Cryptocurrency mining used to be something you could do easily; however, those days are long gone. Today, whether you’re mining Bitcoin, Litecoin, DASH, or a host of other cryptocurrencies, the most effective way to do so is with a piece of hardware known as an ASIC miner. Application specific integrated circuits, or ASICs, are chips that are designed with a singular purpose, ranging from audio processing to managing a cellphone call. But, in terms of cryptocurrency, these chips are meant to specifically mine using each ASIC determined cryptographic algorithm. Confusing? Keep reading!
What an ASIC miner actually does
In a nutshell, mining is the process of running complicated calculations in the search for a specific number. Mining hardware, whether it’s an ASIC miner or a GPU mining rig, has to run through many calculations before finding that number. In proof of work systems like Bitcoin, the first one to find that number gets a reward — at the time of writing, 12.5 Bitcoins. That’s worth around $110,00.
There are so many people and powerful computing systems trying to mine Bitcoin though, that almost everyone bands together with a group of miners to try and find that number. That said, miners tend to earn more if they have faster hardware. That’s why people who can afford it opt for ASIC miners because it gives them the greatest chance of earning cryptocurrency in exchange for their investment.
Each cryptocurrency has its own cryptographic hash algorithm and ASIC miners are designed to mine using that specific algorithm.
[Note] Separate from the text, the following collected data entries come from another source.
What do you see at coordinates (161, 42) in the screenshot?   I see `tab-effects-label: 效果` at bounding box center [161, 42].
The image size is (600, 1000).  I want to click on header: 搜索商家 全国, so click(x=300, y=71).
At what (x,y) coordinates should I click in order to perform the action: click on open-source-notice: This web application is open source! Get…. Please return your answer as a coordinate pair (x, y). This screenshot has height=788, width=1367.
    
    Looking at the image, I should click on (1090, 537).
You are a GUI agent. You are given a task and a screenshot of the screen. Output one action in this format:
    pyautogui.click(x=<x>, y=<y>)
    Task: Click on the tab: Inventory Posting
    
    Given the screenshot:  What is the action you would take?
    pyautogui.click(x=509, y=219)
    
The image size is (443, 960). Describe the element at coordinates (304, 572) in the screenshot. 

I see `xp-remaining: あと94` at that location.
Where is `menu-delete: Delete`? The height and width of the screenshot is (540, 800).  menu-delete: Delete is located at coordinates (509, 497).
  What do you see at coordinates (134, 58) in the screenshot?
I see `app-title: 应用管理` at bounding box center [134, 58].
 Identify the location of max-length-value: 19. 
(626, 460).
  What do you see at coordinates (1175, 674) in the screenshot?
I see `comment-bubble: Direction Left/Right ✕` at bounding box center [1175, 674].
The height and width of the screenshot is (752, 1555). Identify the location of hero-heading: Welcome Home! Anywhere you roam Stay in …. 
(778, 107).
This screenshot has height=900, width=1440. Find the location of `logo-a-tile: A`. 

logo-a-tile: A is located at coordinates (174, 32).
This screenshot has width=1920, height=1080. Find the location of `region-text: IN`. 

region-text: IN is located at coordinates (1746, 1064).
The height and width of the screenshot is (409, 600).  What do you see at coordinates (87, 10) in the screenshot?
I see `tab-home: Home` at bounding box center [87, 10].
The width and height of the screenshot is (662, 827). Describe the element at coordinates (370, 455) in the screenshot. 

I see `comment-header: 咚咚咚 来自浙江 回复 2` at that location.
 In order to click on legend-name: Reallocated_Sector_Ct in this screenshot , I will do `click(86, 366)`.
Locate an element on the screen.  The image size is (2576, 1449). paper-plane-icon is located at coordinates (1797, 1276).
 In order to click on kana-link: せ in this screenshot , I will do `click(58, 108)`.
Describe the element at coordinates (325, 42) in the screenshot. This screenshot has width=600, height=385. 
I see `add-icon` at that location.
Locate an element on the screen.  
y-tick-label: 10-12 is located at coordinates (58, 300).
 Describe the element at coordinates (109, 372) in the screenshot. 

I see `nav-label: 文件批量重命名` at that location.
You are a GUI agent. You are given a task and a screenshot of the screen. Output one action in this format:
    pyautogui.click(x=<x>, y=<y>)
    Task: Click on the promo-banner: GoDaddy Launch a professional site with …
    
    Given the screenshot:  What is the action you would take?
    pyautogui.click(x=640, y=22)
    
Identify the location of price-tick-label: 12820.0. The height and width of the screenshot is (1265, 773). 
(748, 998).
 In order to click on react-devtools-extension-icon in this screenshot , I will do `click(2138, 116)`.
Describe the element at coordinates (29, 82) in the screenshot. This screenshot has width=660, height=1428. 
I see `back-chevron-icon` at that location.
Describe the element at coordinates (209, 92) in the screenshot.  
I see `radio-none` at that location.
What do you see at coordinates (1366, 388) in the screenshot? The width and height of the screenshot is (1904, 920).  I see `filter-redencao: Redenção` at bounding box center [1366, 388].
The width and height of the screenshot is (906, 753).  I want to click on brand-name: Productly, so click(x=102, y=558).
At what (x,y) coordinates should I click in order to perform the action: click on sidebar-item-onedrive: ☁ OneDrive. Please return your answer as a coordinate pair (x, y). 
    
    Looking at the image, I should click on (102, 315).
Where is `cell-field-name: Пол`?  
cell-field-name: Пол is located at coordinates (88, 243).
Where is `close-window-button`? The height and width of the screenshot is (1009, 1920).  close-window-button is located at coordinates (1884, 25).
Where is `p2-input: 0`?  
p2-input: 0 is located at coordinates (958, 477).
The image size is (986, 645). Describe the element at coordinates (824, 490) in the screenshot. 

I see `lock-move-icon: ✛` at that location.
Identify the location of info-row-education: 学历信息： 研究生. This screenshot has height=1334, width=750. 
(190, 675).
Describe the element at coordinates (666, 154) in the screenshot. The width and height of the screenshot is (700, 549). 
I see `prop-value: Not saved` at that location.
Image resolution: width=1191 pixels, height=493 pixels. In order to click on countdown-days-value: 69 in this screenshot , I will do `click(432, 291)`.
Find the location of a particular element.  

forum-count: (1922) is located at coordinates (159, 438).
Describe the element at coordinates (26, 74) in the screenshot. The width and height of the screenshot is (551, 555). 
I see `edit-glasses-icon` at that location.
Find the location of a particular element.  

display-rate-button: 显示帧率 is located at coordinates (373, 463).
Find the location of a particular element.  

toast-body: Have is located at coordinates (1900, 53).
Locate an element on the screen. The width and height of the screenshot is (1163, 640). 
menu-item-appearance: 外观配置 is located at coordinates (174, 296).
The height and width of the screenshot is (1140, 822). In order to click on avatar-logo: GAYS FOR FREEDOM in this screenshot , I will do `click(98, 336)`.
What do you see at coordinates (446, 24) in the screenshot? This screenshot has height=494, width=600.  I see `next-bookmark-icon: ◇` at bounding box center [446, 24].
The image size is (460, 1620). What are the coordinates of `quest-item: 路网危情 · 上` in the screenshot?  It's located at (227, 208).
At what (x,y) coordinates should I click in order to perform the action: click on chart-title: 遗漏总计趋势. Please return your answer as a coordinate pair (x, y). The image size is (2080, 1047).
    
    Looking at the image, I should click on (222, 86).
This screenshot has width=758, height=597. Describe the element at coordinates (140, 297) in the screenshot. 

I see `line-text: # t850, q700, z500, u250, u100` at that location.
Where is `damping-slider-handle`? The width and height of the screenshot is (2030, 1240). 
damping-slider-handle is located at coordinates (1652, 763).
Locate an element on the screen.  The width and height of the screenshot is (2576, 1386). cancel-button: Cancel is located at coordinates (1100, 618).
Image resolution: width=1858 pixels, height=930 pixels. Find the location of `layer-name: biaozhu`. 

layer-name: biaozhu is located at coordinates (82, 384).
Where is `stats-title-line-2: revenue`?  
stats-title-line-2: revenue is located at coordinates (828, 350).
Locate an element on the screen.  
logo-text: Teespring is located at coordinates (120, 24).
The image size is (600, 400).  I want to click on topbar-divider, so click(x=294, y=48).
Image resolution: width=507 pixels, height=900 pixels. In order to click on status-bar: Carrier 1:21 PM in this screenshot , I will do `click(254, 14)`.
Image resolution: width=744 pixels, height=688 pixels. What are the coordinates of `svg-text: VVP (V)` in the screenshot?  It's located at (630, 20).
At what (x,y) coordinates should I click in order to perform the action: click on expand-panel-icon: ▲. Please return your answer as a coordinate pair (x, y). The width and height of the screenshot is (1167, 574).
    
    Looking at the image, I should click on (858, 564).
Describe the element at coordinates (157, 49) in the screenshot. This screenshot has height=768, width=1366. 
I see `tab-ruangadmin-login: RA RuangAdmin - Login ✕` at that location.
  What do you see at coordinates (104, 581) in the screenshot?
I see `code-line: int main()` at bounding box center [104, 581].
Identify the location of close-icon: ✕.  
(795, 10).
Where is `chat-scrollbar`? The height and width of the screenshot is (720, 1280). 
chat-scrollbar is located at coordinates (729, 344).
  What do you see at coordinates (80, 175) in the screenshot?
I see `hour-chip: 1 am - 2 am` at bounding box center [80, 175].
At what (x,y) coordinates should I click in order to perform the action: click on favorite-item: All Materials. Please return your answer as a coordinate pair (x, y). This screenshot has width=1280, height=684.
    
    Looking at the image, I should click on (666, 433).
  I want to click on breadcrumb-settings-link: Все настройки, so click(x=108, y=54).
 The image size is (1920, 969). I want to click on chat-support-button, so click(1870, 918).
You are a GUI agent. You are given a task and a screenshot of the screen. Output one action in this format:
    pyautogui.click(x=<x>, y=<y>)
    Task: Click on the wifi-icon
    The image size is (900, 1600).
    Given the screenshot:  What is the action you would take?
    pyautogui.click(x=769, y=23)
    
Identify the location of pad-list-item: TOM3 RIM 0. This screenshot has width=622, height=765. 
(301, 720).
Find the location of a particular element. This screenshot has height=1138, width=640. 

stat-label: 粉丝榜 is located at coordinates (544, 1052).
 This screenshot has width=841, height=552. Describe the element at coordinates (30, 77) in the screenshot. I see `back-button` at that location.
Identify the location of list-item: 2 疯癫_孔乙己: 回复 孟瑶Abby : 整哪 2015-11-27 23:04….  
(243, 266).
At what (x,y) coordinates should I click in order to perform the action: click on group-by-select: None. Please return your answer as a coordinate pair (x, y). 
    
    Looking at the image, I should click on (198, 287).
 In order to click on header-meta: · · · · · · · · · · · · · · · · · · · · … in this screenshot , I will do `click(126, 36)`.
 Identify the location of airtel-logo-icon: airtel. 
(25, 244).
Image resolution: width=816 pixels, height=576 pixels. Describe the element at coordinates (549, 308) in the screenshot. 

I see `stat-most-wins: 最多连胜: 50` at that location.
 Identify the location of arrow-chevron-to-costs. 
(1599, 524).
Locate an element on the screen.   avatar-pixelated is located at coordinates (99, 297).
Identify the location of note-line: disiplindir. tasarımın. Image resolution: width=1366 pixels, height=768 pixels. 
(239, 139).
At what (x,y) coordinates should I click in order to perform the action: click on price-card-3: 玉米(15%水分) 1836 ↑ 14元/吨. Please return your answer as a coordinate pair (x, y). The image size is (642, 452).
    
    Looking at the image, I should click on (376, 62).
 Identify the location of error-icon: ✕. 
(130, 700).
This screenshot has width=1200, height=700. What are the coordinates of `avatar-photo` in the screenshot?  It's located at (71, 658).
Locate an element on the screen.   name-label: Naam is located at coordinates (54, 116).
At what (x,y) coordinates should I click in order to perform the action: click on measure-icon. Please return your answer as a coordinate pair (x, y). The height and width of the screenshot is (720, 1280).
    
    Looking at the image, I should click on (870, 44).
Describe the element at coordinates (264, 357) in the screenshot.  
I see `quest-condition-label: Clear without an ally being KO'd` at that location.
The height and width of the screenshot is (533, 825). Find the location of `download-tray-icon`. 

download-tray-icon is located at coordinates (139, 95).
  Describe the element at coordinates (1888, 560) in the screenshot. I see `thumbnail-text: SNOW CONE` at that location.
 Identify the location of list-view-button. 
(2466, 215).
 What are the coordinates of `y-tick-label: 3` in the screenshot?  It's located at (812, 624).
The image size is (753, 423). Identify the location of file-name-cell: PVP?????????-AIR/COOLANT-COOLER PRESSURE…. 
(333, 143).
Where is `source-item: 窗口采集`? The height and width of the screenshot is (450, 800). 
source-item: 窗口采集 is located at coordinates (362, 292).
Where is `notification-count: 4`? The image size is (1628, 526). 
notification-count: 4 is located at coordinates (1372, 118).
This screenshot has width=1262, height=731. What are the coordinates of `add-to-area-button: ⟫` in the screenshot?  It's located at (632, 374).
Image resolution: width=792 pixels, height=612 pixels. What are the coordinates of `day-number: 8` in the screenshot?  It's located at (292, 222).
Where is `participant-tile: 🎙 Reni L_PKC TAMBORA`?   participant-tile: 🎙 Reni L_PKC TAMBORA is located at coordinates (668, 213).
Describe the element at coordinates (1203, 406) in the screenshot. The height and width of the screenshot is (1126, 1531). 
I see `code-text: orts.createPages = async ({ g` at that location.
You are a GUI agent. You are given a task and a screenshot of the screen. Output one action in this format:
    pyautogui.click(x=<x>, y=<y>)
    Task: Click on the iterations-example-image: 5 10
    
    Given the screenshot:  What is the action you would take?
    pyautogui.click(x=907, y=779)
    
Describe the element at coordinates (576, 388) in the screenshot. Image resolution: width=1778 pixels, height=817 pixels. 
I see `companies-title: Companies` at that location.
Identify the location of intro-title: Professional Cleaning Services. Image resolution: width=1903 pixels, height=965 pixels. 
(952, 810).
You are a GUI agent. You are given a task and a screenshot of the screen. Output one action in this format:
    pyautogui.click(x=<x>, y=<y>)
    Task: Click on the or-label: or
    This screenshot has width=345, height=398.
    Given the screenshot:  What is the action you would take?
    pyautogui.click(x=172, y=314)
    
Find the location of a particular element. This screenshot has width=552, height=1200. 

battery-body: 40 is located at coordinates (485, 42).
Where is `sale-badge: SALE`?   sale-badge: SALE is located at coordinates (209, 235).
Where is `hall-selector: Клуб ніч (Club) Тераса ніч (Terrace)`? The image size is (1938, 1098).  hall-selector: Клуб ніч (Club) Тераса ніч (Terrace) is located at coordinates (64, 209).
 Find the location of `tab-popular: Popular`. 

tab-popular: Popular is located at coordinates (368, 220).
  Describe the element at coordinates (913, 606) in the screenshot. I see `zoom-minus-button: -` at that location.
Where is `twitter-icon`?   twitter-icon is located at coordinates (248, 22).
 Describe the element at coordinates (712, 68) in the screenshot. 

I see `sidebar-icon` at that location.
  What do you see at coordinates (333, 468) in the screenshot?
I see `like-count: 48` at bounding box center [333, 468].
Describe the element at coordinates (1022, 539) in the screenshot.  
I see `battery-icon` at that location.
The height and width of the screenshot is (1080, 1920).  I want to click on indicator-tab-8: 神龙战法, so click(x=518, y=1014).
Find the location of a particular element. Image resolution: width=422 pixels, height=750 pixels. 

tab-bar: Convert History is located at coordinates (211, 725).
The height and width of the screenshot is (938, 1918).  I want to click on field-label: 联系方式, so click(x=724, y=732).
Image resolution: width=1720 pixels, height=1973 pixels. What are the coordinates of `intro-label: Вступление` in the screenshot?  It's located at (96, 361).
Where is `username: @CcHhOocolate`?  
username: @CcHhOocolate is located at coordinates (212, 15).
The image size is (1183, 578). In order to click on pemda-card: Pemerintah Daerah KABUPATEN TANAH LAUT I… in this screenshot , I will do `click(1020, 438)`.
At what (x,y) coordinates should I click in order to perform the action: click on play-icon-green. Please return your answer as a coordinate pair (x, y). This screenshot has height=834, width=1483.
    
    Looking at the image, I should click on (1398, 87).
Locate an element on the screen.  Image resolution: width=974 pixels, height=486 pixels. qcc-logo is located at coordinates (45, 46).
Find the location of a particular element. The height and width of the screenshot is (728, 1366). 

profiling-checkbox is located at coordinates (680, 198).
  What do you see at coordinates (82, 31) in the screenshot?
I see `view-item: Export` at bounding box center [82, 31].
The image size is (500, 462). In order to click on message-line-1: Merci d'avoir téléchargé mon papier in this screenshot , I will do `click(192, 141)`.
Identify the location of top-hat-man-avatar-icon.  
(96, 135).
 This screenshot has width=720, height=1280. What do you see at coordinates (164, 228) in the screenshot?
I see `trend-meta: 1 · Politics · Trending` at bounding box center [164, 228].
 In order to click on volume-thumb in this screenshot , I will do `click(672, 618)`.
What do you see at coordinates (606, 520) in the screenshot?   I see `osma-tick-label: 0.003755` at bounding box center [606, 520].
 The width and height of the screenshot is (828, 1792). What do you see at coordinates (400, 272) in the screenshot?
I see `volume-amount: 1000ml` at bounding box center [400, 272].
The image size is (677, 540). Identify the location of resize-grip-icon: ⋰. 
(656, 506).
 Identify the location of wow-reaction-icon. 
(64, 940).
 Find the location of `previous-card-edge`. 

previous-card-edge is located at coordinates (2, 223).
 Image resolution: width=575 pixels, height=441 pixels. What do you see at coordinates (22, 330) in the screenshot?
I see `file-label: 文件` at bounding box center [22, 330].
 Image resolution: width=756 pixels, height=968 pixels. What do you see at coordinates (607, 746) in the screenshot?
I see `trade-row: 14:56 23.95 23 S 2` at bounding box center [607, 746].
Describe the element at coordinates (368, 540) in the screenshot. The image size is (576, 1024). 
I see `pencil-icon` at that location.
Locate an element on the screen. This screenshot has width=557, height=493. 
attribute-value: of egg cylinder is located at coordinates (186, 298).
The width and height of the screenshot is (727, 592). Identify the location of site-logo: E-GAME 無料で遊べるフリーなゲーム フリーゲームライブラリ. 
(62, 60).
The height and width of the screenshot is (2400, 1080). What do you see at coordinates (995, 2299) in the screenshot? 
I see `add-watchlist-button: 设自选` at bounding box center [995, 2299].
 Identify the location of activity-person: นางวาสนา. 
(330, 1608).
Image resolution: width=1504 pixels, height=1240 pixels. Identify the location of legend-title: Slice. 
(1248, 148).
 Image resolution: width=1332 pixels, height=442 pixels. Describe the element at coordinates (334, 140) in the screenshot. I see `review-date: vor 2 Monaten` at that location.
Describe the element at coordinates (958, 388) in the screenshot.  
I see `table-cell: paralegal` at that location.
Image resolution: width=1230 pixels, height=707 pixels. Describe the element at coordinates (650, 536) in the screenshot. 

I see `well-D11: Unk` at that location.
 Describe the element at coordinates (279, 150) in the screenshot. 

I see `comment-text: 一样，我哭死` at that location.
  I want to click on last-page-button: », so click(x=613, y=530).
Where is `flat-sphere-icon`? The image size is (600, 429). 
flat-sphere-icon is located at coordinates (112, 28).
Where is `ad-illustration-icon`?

Bitcoin ASIC miners are actually designed to calculate the SHA-256 hash algorithm. In the case of Litecoin, Scrypt. That means technically they could mine any other coin that’s based on the same algorithm, though typically people who buy ASIC hardware designed with one particular coin in mind, mine that coin.
For a more in-depth look at what mining actually is, here’s our detailed guide.
What makes an ASIC miner better?
ASIC miners differ from a graphics card or CPU mining system in that those more general pieces of hardware are designed to do more than one thing. They also just happen to do it better than anything with a more general purpose focus.
When it comes to mining cryptocurrencies, all that really matters is that the cryptocurrency you mine is worth more than what you spend on hardware and electricity. Those margins can be closer than you might think, because mining cryptocurrency can be expensive. Hardware can be costly to buy up front, and some of it can cost thousands of dollars a year in electricity to run.
So when it comes to the mining hardware you choose, having more efficient systems is incredibly important. That’s where ASIC miners come in. Since they are designed from the ground up to perform the calculations required by a specific cryptographic hash algorithm used by an individual, or handful of, cryptocurrencies, they are incredibly efficient at doing so. They’re powerful — offering a high “hashrate” — and energy efficient, using far less power than a more general piece of hardware might do for the same task.
This combination of performance and low-power usage makes them much more economical to run than more general purpose hardware. That’s why in the case of Bitcoin and Litecoin, ASIC mining is just about the only way anyone mines those cryptocurrencies any more. If the new Ethereum ASIC miner turns out to be just as successful, that could soon be the case for that popular cryptocurrency too.